Bahkan ia tak sadar bahwa bayinya dan salah satu suster yang membantunya bersalin telah berada di samping ranjangnya sambil terus memanggil namanya sejak tadi.

"Bu, ibu..." tak ada jawaban dari sang ibu.

"ibu..." belum menyerah, suster itu terus saja memanggil ibu dari si bayi. "ibu Rosé.." akhirnya wanita yang dipanggil Rosé itu menoleh setelah sang suster memanggilnya sambil menggoyangkan lengan kurusnya.

Suster itu tersenyum, menyerahkan bayi laki-laki itu kepada Rosé, "bayinya sudah dibersihkan, silahkan ibu berikan ASI pertamanya. sekalian ibu bisa memberikan nama pada bayi ibu." jelas suster itu, setelah sang bayi berada pada gendongan ibunya.

"kalau gitu saya permisi" suster itu keluar dari ruang rawat Rosé. Meninggalkan wanita itu berdua bersama sang anak.

Rosé masih sedikit melamun, menatap ke arah pintu yang baru saja tertutup. Setelah itu pandangannya turun kepada bayi laki-laki yang kini berada pada gendongannya.

Tak ada ekspresi yang bisa digambarkan kala Rosé menatap sang bayi. Pandangannya datar, sorot matanya sangat redup.

Bahkan ia langsung menidurkan sang bayi di sebelahnya, terlihat enggan untuk menggendong sang bayi terlalu lama.

Ia tak memberi ASI nya setetespun pada sang anak. Memberi nama pun seperti tak ingin dia lakukan.

Rosé berbaring memunggungi sang anak, kembali melamun menatap ke arah jendela yang dihiasi langit biru dengan matahari yang bersinar cerah.

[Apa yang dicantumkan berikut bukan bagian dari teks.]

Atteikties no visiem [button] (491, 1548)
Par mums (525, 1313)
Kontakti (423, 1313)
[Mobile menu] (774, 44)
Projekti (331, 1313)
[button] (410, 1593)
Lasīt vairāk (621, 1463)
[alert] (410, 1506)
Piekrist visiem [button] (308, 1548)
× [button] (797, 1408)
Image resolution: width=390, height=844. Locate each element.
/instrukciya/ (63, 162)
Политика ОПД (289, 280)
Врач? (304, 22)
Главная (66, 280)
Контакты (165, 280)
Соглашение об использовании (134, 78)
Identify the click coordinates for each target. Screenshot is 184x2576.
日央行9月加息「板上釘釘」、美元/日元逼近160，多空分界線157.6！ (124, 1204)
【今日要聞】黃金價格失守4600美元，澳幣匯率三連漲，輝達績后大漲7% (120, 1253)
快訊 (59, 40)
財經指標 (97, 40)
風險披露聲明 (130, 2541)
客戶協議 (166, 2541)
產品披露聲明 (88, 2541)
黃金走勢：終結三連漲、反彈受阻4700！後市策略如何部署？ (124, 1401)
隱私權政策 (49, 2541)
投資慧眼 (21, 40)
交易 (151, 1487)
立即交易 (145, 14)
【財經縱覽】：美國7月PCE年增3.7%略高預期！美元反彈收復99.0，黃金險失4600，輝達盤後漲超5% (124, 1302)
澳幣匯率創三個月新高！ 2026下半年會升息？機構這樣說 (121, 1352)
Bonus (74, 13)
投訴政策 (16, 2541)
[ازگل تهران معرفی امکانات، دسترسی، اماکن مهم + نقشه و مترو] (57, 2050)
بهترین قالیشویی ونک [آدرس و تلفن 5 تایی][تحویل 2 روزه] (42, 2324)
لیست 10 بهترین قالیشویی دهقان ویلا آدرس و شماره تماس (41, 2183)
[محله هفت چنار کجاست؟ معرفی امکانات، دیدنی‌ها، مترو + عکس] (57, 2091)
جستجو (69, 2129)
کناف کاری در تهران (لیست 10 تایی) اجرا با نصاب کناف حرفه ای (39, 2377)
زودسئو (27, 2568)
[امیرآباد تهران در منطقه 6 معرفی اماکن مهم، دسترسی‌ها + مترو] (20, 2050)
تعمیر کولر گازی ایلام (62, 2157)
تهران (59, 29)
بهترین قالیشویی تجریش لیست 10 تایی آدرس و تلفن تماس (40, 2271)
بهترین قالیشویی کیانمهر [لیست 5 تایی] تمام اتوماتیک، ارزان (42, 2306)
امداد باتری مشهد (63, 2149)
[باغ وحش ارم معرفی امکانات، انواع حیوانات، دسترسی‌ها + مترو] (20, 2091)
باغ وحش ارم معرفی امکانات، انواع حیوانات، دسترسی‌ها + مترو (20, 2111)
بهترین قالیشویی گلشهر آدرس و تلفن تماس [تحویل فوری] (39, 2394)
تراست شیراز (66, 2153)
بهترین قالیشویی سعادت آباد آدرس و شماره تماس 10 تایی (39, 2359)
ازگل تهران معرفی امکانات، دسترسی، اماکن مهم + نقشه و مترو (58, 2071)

Sangat berbeda dengan keadaan Rosé yang terlihat kacau seperti tak memiliki semangat hidup, padahal dia baru saja melahirkan dan mendapatkan seorang putra yang tampan.

Berbeda dengan sang ibu, bayi itu nampak tenang, tak menangis sedikitpun walaupun sang ibu terlihat sangat tak menginginkan dirinya. Bahkan bayi itu tersenyum, seakan-akan ia senang telah dilahirkan dan akan hidup bahagia di dunia yang penuh kekejaman ini.

Namun, semuanya bergantung pada semesta.

Kita tak pernah tau bahwa semesta akan berpihak pada sang bayi atau mungkin sebaliknya. Kita hanya bisa berharap bahwa semesta akan memberikan keadilan kepada bayi laki-laki itu.